◆ **EXERCISE AIM**:
All that is asked is a faithful reproduction of the entries.

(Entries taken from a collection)
◆ ◆ ◆ ◆ ◆ ◆ ◆
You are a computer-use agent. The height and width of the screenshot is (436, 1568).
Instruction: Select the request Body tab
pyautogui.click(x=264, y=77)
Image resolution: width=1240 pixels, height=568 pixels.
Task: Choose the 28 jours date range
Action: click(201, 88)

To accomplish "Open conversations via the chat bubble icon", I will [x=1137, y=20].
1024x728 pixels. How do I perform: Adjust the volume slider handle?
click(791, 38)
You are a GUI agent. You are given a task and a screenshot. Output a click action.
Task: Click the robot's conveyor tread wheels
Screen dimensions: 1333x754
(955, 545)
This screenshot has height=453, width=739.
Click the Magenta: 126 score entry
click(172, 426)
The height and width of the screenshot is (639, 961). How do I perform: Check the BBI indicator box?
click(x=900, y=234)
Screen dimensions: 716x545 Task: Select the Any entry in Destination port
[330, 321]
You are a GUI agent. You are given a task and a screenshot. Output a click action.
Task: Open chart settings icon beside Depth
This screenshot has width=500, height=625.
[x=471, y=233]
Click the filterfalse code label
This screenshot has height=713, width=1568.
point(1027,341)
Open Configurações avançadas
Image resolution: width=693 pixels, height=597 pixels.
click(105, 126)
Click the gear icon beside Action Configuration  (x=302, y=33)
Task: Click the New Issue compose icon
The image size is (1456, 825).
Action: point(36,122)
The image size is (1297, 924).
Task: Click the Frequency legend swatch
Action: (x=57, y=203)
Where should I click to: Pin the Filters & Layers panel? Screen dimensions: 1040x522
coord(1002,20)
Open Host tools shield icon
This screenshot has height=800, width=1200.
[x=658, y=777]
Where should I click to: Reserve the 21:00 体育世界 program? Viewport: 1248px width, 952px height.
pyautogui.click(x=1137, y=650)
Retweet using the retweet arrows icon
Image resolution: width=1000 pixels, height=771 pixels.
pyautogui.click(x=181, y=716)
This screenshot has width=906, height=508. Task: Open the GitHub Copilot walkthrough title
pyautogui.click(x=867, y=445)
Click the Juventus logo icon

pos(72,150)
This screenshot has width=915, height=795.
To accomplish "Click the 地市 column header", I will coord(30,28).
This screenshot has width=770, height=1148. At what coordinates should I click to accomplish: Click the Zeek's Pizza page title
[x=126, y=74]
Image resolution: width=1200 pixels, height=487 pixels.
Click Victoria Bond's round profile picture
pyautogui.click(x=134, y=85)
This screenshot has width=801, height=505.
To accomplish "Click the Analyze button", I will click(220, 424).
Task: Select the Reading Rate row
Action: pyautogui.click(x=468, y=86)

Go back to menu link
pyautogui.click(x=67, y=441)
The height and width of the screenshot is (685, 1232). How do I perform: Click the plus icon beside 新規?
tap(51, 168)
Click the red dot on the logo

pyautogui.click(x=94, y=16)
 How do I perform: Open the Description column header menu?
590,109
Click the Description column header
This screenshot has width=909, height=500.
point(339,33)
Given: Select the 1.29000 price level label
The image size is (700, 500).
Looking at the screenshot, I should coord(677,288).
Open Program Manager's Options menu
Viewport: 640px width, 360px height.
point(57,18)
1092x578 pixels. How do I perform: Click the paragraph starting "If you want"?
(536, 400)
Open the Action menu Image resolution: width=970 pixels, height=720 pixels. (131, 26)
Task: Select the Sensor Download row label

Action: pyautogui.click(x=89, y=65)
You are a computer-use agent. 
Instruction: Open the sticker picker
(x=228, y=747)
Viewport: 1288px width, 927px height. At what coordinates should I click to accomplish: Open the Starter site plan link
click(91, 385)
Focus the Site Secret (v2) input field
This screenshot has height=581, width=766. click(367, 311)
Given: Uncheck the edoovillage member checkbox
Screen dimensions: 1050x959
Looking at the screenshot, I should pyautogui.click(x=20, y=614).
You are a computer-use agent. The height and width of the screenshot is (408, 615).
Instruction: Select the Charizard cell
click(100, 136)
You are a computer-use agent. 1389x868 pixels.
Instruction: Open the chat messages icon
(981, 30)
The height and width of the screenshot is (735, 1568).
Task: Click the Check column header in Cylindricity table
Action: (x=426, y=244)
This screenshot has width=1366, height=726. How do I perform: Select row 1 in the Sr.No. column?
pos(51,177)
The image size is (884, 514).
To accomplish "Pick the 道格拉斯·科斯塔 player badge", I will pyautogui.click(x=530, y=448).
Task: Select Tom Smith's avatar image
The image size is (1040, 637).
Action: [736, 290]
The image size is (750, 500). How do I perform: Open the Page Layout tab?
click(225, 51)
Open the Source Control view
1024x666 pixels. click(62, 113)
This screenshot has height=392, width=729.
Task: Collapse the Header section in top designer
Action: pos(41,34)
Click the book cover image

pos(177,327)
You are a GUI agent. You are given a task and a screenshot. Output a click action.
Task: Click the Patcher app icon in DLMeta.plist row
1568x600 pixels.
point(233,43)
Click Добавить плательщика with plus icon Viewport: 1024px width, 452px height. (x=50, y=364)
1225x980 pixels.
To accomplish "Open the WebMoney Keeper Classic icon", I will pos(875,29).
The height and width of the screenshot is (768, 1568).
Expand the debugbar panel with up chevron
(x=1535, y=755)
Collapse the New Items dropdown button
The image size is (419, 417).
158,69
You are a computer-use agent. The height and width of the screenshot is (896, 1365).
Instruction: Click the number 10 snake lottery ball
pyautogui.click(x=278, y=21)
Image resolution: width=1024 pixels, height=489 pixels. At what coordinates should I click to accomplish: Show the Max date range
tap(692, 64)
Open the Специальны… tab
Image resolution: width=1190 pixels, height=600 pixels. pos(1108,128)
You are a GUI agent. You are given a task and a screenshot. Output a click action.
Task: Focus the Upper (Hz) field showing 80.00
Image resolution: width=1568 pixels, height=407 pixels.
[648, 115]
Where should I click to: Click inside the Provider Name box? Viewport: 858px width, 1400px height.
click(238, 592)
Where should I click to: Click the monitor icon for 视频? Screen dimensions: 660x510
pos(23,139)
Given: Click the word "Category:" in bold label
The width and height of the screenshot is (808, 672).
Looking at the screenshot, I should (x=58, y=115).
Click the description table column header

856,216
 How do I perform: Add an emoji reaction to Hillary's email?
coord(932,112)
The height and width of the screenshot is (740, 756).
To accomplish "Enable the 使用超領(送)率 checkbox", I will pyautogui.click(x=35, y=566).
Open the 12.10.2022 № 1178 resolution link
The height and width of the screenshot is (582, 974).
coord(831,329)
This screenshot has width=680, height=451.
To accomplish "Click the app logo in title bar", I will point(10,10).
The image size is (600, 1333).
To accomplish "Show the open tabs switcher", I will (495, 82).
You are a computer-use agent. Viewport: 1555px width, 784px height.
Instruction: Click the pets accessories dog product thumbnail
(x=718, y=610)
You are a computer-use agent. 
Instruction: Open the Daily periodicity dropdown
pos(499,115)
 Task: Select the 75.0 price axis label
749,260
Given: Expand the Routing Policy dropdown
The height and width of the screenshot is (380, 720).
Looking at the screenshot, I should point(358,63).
◆ ◆ ◆ ◆ ◆ ◆ ◆
◆ **RESULT FOR THIS EXERCISE**:
You are a computer-use agent. The height and width of the screenshot is (436, 1568).
Instruction: Select the request Body tab
pyautogui.click(x=264, y=77)
Image resolution: width=1240 pixels, height=568 pixels.
Task: Choose the 28 jours date range
Action: click(201, 88)

To accomplish "Open conversations via the chat bubble icon", I will [x=1137, y=20].
1024x728 pixels. How do I perform: Adjust the volume slider handle?
click(791, 38)
You are a GUI agent. You are given a task and a screenshot. Output a click action.
Task: Click the robot's conveyor tread wheels
Screen dimensions: 1333x754
(955, 545)
This screenshot has height=453, width=739.
Click the Magenta: 126 score entry
click(172, 426)
The height and width of the screenshot is (639, 961). How do I perform: Check the BBI indicator box?
click(x=900, y=234)
Screen dimensions: 716x545 Task: Select the Any entry in Destination port
[330, 321]
You are a GUI agent. You are given a task and a screenshot. Output a click action.
Task: Open chart settings icon beside Depth
This screenshot has width=500, height=625.
[x=471, y=233]
Click the filterfalse code label
This screenshot has height=713, width=1568.
point(1027,341)
Open Configurações avançadas
Image resolution: width=693 pixels, height=597 pixels.
click(105, 126)
Click the gear icon beside Action Configuration  (x=302, y=33)
Task: Click the New Issue compose icon
The image size is (1456, 825).
Action: point(36,122)
The image size is (1297, 924).
Task: Click the Frequency legend swatch
Action: (x=57, y=203)
Where should I click to: Pin the Filters & Layers panel? Screen dimensions: 1040x522
coord(1002,20)
Open Host tools shield icon
This screenshot has height=800, width=1200.
[x=658, y=777]
Where should I click to: Reserve the 21:00 体育世界 program? Viewport: 1248px width, 952px height.
pyautogui.click(x=1137, y=650)
Retweet using the retweet arrows icon
Image resolution: width=1000 pixels, height=771 pixels.
pyautogui.click(x=181, y=716)
This screenshot has width=906, height=508. Task: Open the GitHub Copilot walkthrough title
pyautogui.click(x=867, y=445)
Click the Juventus logo icon

pos(72,150)
This screenshot has width=915, height=795.
To accomplish "Click the 地市 column header", I will coord(30,28).
This screenshot has width=770, height=1148. At what coordinates should I click to accomplish: Click the Zeek's Pizza page title
[x=126, y=74]
Image resolution: width=1200 pixels, height=487 pixels.
Click Victoria Bond's round profile picture
pyautogui.click(x=134, y=85)
This screenshot has width=801, height=505.
To accomplish "Click the Analyze button", I will click(220, 424).
Task: Select the Reading Rate row
Action: pyautogui.click(x=468, y=86)

Go back to menu link
pyautogui.click(x=67, y=441)
The height and width of the screenshot is (685, 1232). How do I perform: Click the plus icon beside 新規?
tap(51, 168)
Click the red dot on the logo

pyautogui.click(x=94, y=16)
 How do I perform: Open the Description column header menu?
590,109
Click the Description column header
This screenshot has width=909, height=500.
point(339,33)
Given: Select the 1.29000 price level label
The image size is (700, 500).
Looking at the screenshot, I should coord(677,288).
Open Program Manager's Options menu
Viewport: 640px width, 360px height.
point(57,18)
1092x578 pixels. How do I perform: Click the paragraph starting "If you want"?
(536, 400)
Open the Action menu Image resolution: width=970 pixels, height=720 pixels. (131, 26)
Task: Select the Sensor Download row label

Action: pyautogui.click(x=89, y=65)
You are a computer-use agent. 
Instruction: Open the sticker picker
(x=228, y=747)
Viewport: 1288px width, 927px height. At what coordinates should I click to accomplish: Open the Starter site plan link
click(91, 385)
Focus the Site Secret (v2) input field
This screenshot has height=581, width=766. click(367, 311)
Given: Uncheck the edoovillage member checkbox
Screen dimensions: 1050x959
Looking at the screenshot, I should pyautogui.click(x=20, y=614).
You are a computer-use agent. The height and width of the screenshot is (408, 615).
Instruction: Select the Charizard cell
click(100, 136)
You are a computer-use agent. 1389x868 pixels.
Instruction: Open the chat messages icon
(981, 30)
The height and width of the screenshot is (735, 1568).
Task: Click the Check column header in Cylindricity table
Action: (x=426, y=244)
This screenshot has width=1366, height=726. How do I perform: Select row 1 in the Sr.No. column?
pos(51,177)
The image size is (884, 514).
To accomplish "Pick the 道格拉斯·科斯塔 player badge", I will pyautogui.click(x=530, y=448).
Task: Select Tom Smith's avatar image
The image size is (1040, 637).
Action: [736, 290]
The image size is (750, 500). How do I perform: Open the Page Layout tab?
click(225, 51)
Open the Source Control view
1024x666 pixels. click(62, 113)
This screenshot has height=392, width=729.
Task: Collapse the Header section in top designer
Action: pos(41,34)
Click the book cover image

pos(177,327)
You are a GUI agent. You are given a task and a screenshot. Output a click action.
Task: Click the Patcher app icon in DLMeta.plist row
1568x600 pixels.
point(233,43)
Click Добавить плательщика with plus icon Viewport: 1024px width, 452px height. (x=50, y=364)
1225x980 pixels.
To accomplish "Open the WebMoney Keeper Classic icon", I will pos(875,29).
The height and width of the screenshot is (768, 1568).
Expand the debugbar panel with up chevron
(x=1535, y=755)
Collapse the New Items dropdown button
The image size is (419, 417).
158,69
You are a computer-use agent. The height and width of the screenshot is (896, 1365).
Instruction: Click the number 10 snake lottery ball
pyautogui.click(x=278, y=21)
Image resolution: width=1024 pixels, height=489 pixels. At what coordinates should I click to accomplish: Show the Max date range
tap(692, 64)
Open the Специальны… tab
Image resolution: width=1190 pixels, height=600 pixels. pos(1108,128)
You are a GUI agent. You are given a task and a screenshot. Output a click action.
Task: Focus the Upper (Hz) field showing 80.00
Image resolution: width=1568 pixels, height=407 pixels.
[648, 115]
Where should I click to: Click inside the Provider Name box? Viewport: 858px width, 1400px height.
click(238, 592)
Where should I click to: Click the monitor icon for 视频? Screen dimensions: 660x510
pos(23,139)
Given: Click the word "Category:" in bold label
The width and height of the screenshot is (808, 672).
Looking at the screenshot, I should (x=58, y=115).
Click the description table column header

856,216
 How do I perform: Add an emoji reaction to Hillary's email?
coord(932,112)
The height and width of the screenshot is (740, 756).
To accomplish "Enable the 使用超領(送)率 checkbox", I will pyautogui.click(x=35, y=566).
Open the 12.10.2022 № 1178 resolution link
The height and width of the screenshot is (582, 974).
coord(831,329)
This screenshot has width=680, height=451.
To accomplish "Click the app logo in title bar", I will point(10,10).
The image size is (600, 1333).
To accomplish "Show the open tabs switcher", I will (495, 82).
You are a computer-use agent. Viewport: 1555px width, 784px height.
Instruction: Click the pets accessories dog product thumbnail
(x=718, y=610)
You are a computer-use agent. 
Instruction: Open the Daily periodicity dropdown
pos(499,115)
 Task: Select the 75.0 price axis label
749,260
Given: Expand the Routing Policy dropdown
The height and width of the screenshot is (380, 720).
Looking at the screenshot, I should point(358,63).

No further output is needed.